* [Task to carry out]
In the passage on Orford Ness, which quality did the National Trust managers single out in their planning documents as something to preserve as heritage?

* [Reading passage]
- - - - -

Orford Ness offers a rich case study to seek answers to these questions. As I showed in my lecture, many kinds of actors have converged on Orford Ness, each producing a different and distinctive mediation of what they see as its qualities of mystery, secrecy and intrigue. The National Trust managers themselves identified mystery as a key quality of Orford Ness when they took possession of this place from the Ministry of Defense. In planning documents they highlighted mystery as a quality they sought to preserve as a kind of heritage. Their management of the site has actively curated a kind of aesthetic experience for visitors. By allowing its structures to slowly ruinate they have contributed to a mood of estrangement and unease in the visitor. When I first visited Orford Ness it brought to mind some key scenes in Tarkovsky’s epic film, STALKER (1980). Three travellers venture into a forbidden zone; debris lies all around, something very sinister has happened there, but what?

Still from STALKER (1979), directed by Andrei Tarkovsky: USSR.

- - - - -

* [Provided records]
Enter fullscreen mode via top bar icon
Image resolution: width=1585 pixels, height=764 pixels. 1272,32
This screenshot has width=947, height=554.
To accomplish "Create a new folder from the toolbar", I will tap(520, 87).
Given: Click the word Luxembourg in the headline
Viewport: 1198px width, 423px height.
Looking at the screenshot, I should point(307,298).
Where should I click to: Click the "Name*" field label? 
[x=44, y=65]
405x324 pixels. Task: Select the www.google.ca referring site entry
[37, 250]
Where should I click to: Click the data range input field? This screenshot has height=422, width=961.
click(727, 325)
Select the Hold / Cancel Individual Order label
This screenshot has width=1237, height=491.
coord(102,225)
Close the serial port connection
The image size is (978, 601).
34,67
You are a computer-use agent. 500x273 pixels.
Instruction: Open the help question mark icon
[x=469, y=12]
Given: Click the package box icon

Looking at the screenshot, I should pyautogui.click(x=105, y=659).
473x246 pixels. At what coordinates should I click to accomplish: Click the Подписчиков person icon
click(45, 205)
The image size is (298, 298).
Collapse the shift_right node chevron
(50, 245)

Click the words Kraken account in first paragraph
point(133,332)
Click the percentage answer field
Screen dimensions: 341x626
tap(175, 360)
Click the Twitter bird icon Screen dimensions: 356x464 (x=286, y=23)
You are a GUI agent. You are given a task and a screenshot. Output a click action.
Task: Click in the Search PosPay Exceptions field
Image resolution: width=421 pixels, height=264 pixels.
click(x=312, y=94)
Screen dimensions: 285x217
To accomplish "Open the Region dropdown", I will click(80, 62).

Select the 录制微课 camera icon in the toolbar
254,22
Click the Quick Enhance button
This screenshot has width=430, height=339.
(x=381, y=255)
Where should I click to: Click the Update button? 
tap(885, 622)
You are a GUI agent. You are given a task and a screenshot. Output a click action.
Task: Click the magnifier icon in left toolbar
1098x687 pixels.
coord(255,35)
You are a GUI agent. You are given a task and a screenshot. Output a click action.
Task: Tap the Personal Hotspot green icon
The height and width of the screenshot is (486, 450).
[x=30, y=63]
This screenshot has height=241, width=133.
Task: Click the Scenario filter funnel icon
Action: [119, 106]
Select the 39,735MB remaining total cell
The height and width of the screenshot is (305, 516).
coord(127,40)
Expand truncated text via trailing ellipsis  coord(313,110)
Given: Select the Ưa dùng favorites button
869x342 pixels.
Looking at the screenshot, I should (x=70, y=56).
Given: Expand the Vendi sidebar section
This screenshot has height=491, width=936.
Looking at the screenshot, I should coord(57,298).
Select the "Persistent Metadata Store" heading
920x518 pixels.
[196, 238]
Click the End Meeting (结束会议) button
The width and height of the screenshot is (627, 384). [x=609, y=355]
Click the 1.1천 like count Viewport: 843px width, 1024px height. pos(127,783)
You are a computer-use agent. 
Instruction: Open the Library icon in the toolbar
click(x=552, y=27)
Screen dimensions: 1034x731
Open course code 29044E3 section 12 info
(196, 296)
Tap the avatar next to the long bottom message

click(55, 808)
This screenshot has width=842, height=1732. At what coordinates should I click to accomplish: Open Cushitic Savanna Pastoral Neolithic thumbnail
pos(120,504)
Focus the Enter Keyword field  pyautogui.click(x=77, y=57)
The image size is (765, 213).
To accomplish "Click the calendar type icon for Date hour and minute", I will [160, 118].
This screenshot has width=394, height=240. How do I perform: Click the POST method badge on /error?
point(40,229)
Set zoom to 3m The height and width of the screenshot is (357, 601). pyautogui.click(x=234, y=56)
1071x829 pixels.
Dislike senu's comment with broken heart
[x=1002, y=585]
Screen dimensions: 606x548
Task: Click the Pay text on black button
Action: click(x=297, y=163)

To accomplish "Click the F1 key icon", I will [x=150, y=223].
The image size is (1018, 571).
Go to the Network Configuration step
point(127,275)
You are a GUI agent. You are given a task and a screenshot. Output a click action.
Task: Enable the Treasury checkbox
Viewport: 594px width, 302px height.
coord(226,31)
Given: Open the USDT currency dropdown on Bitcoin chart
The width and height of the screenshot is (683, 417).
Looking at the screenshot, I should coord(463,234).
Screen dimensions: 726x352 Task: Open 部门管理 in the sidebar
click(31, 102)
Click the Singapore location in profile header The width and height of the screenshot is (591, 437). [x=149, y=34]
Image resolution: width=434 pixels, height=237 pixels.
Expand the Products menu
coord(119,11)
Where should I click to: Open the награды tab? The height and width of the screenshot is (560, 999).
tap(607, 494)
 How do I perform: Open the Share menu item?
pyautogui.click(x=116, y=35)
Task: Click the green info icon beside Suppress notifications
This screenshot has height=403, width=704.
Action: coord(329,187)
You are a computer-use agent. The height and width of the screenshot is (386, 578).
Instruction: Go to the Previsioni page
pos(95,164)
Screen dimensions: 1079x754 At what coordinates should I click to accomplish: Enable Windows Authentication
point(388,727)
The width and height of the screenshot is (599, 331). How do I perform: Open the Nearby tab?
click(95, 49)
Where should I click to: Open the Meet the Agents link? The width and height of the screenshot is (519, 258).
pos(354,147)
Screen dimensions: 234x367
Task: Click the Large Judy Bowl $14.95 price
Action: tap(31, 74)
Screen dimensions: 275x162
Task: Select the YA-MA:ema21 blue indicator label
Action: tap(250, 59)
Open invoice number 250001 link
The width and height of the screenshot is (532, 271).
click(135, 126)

- - - - -

* [Solution to the exercise]
Mystery.